High-performance, ergonomic primitives for local (in-memory), Redis-backed, and hybrid rate limiting. Built for Tokio with atomic Lua scripts and fractional rates.
cargo add trypema
use std::sync::Arc; use trypema::{RateLimit, RateLimitDecision, RateLimiter}; let rate = RateLimit::try_from(10.0).unwrap(); // 10 req/s // Absolute: allow or reject match rl.local().absolute().inc("user_123", &rate, 1) { RateLimitDecision::Allowed => { /* proceed */ } RateLimitDecision::Rejected { retry_after_ms, .. } => { eprintln!("retry in {retry_after_ms}ms"); } _ => {} } // Suppressed: smooth degradation match rl.local().suppressed().inc("user_123", &rate, 1) { RateLimitDecision::Allowed => { /* proceed */ } RateLimitDecision::Suppressed { is_allowed, .. } => { if is_allowed { /* proceed */ } else { /* shed load */ } } _ => {} }
Three providers, one API
Choose the backend that fits your deployment.

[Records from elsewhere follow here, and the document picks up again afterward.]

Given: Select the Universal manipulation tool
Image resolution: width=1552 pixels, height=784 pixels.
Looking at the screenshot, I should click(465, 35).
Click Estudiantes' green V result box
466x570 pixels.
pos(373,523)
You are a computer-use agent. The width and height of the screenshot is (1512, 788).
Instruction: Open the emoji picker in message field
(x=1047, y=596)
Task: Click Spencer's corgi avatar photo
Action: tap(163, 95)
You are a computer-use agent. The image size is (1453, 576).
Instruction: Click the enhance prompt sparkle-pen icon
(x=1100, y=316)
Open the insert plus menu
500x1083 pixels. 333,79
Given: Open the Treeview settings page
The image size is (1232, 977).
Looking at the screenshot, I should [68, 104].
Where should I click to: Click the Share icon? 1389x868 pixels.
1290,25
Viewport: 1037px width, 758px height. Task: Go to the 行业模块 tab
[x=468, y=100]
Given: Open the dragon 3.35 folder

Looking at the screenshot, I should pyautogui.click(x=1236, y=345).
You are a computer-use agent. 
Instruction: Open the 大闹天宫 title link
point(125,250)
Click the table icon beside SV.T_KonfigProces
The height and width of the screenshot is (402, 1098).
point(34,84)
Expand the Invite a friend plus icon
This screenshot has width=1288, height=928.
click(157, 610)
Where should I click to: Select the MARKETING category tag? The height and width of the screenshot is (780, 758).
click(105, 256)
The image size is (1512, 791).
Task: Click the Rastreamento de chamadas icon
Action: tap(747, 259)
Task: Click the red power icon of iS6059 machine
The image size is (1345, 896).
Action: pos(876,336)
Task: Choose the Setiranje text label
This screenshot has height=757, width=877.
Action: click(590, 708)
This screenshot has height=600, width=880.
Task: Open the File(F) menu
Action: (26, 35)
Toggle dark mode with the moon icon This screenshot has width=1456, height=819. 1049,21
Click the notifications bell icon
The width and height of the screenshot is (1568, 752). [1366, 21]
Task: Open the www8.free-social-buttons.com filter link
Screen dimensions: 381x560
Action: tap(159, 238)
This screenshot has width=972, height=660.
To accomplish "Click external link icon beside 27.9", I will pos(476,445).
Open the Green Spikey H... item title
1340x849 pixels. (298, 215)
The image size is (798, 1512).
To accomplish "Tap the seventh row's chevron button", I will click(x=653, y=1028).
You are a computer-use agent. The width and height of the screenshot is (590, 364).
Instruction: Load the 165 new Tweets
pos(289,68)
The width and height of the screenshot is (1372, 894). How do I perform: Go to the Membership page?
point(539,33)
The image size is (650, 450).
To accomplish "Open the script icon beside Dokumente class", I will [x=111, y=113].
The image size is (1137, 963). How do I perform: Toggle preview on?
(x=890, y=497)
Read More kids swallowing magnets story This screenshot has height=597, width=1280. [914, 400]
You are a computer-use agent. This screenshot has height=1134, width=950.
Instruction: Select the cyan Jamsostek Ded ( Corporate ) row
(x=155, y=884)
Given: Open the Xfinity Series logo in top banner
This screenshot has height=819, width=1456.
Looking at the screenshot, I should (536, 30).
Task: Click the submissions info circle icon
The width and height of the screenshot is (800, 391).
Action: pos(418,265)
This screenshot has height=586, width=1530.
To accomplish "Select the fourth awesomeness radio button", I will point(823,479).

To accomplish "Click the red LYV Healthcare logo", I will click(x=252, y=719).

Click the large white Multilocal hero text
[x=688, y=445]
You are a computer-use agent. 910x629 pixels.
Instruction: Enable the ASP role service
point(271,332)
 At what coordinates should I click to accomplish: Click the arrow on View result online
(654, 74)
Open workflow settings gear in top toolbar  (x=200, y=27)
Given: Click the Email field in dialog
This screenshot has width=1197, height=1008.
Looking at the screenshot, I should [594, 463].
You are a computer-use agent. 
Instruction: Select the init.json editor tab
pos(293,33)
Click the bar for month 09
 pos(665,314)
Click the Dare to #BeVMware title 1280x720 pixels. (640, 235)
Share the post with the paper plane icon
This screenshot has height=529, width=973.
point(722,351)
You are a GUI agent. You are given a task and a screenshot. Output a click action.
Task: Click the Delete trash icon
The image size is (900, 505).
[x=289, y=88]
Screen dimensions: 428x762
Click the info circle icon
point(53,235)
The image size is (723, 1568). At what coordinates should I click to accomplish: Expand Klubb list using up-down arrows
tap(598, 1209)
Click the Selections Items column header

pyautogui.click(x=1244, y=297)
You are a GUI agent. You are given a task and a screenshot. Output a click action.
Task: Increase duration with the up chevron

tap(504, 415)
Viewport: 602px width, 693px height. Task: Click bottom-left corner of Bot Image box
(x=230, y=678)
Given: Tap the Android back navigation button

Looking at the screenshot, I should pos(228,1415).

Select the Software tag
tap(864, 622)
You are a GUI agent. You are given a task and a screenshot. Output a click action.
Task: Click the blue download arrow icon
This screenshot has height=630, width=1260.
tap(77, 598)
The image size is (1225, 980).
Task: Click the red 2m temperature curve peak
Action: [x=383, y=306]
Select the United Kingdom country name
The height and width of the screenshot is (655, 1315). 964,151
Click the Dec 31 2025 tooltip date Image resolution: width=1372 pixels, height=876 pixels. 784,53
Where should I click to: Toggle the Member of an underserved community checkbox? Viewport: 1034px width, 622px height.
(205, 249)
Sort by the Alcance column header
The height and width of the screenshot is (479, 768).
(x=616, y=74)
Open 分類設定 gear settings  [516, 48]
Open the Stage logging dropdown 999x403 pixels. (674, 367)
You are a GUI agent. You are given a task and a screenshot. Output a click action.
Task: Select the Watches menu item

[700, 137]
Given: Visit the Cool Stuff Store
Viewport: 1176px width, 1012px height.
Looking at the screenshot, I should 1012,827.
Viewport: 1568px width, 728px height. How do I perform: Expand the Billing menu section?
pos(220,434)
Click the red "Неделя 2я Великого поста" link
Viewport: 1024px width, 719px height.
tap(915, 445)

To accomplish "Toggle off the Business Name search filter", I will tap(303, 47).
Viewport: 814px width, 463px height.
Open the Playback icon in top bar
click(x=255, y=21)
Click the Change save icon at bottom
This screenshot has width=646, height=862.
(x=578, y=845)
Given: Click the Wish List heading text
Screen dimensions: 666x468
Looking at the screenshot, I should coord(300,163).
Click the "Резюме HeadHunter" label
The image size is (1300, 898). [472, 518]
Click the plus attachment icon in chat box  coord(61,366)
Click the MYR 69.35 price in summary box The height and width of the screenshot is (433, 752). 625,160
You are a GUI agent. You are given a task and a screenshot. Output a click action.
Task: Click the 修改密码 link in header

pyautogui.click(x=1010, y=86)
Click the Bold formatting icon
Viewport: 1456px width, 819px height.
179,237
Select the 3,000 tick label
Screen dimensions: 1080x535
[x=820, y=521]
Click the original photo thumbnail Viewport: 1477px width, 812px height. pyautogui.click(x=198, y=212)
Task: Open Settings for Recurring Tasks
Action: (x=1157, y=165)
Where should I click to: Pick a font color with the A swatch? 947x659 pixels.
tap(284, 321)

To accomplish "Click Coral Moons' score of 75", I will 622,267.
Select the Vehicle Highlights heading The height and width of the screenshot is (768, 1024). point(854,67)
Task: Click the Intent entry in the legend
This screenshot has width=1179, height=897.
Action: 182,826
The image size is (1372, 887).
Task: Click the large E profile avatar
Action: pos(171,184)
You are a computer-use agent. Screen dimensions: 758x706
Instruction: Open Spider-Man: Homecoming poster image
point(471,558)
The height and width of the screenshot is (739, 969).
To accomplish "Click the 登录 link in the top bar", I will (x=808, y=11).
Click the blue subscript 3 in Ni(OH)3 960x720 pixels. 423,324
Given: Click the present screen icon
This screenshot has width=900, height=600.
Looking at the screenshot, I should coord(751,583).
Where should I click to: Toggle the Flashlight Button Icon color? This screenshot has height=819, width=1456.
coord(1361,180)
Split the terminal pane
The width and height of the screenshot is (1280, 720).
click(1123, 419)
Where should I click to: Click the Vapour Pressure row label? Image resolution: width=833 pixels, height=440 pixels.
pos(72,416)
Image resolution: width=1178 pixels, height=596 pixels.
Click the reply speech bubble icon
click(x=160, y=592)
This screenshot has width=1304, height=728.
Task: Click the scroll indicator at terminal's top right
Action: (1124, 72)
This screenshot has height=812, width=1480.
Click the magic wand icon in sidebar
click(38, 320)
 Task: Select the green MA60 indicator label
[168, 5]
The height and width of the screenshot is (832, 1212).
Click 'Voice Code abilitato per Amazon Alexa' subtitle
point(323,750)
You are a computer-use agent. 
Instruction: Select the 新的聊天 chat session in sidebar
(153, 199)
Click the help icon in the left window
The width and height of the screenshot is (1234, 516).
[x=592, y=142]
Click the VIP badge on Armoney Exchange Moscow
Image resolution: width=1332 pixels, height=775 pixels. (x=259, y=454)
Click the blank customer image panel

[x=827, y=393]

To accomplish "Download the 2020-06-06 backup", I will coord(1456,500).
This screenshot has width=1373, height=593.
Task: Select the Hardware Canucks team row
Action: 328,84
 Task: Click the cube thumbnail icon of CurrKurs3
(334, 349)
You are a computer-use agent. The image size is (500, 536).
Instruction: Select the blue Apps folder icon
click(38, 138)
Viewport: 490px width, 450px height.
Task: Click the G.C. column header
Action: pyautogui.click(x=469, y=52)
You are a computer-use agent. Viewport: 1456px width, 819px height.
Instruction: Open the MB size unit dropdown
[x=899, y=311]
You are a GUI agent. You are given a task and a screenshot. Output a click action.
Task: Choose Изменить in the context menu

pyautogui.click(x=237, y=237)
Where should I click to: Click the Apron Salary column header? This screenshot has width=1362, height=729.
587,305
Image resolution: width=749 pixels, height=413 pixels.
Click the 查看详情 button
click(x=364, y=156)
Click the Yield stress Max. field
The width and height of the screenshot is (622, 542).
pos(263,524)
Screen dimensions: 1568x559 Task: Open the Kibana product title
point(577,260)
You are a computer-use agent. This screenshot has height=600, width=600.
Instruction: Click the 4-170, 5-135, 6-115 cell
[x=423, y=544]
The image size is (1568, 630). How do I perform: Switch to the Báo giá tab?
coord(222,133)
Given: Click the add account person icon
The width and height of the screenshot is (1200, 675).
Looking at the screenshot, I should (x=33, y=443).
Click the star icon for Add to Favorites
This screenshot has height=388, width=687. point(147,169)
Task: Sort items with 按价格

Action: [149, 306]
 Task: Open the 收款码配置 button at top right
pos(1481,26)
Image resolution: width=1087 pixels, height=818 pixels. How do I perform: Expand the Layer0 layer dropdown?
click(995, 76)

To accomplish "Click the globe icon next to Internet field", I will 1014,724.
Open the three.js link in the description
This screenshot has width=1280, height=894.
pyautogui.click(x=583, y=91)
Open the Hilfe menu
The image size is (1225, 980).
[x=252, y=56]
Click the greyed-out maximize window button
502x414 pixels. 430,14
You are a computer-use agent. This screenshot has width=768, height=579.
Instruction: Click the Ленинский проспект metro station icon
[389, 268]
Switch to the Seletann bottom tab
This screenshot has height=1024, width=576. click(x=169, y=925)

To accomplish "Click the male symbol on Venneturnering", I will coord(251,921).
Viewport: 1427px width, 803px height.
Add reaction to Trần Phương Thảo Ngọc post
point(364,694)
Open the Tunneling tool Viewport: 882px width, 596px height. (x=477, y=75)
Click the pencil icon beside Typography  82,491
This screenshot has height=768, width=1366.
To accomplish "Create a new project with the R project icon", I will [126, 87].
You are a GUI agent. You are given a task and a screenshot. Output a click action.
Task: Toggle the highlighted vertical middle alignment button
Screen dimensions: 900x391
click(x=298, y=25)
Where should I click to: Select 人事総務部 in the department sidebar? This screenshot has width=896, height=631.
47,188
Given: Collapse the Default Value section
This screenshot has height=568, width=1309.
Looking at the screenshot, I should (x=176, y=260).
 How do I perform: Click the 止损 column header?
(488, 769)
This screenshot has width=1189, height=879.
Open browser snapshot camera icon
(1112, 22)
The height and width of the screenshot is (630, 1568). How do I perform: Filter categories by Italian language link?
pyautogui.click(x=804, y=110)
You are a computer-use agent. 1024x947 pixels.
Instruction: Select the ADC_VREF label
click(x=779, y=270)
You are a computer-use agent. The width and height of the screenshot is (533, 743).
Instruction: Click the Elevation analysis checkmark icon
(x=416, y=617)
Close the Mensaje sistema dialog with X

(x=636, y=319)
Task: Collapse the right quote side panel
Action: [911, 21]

The API is the same across all three.
Local
In-process DashMap + atomics. Sub-microsecond latency. No external dependencies. Ideal for single-server APIs and CLI tools.
Redis
Atomic Lua scripts against Redis 6.2+. One network round-trip per call. Distributed rate limits across processes and servers.
Hybrid
Local fast-path with periodic Redis sync. Sub-microsecond admission latency with distributed consistency. Best for high-throughput APIs.
Two strategies
Choose strict enforcement or probabilistic suppression depending on your traffic pattern.
Absolute
Deterministic sliding-window enforcement. Requests under capacity are Allowed, requests over it are Rejected with backoff hints (retry_after_ms). Simple and predictable.
Suppressed
Probabilistic degradation inspired by Ably. Near capacity, an increasing fraction of requests are denied rather than all at once. The suppression factor (0.0 to 1.0) tells you exactly how close a key is to its limit.
Built for production
Fractional rates
Support for f64 rate limits like 0.5 req/s (one request every 2 seconds) or 5.5 req/s. Sliding windows avoid fixed-window boundary resets.
Background cleanup
Automatic stale-key eviction via a background loop that holds only a Weak reference — no leak risk, no manual teardown.
Thread-safe
Designed for Arc<RateLimiter>. DashMap shard-level locking and atomic counters. Safe for concurrent use without external synchronisation.